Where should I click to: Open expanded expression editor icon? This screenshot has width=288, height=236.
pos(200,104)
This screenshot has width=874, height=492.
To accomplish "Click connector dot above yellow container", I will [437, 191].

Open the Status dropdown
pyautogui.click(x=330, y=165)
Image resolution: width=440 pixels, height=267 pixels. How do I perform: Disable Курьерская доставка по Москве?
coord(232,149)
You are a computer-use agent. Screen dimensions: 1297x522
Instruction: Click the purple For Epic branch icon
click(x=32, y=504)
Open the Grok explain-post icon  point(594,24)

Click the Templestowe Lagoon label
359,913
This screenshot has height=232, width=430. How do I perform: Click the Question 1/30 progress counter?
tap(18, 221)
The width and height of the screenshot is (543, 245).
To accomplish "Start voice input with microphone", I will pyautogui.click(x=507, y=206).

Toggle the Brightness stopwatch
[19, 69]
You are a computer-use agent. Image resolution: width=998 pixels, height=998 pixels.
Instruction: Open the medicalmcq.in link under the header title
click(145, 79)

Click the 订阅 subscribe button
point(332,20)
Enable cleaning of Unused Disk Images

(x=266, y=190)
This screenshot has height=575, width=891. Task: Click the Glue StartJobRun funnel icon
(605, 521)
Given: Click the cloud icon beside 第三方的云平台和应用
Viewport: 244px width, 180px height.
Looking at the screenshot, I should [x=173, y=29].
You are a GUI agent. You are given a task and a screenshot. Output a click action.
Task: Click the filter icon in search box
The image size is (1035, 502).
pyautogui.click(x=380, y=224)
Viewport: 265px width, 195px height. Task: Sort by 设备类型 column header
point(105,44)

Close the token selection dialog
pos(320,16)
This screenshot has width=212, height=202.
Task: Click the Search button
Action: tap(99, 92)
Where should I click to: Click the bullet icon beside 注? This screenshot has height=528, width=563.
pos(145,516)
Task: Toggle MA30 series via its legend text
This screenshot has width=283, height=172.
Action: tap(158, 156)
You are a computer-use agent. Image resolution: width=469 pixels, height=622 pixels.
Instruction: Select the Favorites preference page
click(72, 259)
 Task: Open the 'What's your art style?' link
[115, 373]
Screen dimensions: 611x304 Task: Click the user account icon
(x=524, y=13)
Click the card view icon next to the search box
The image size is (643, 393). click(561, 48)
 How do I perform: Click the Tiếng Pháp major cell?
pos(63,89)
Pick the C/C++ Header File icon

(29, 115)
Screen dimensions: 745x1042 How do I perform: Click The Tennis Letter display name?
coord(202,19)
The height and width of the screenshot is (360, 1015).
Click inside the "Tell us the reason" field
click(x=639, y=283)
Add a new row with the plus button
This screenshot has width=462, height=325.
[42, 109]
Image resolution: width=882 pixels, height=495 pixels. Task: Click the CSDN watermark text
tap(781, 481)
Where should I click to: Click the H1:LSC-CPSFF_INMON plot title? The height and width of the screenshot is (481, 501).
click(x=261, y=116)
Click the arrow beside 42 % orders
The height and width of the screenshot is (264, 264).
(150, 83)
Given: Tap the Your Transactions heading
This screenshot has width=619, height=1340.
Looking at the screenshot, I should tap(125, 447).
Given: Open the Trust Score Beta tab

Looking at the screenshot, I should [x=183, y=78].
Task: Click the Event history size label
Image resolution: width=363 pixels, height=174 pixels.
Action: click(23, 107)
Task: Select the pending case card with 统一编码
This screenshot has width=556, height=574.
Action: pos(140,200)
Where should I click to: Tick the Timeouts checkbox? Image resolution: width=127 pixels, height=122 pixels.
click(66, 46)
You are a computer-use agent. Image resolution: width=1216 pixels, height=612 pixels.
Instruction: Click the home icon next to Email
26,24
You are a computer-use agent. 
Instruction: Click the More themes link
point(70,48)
——————
▸ What you are asked to do
Provide every line from the material that contains the word "with".

▸ Solution to the problem
To accomplish "Start voice input with microphone", I will pyautogui.click(x=507, y=206).
Add a new row with the plus button
Task: Select the pending case card with 统一编码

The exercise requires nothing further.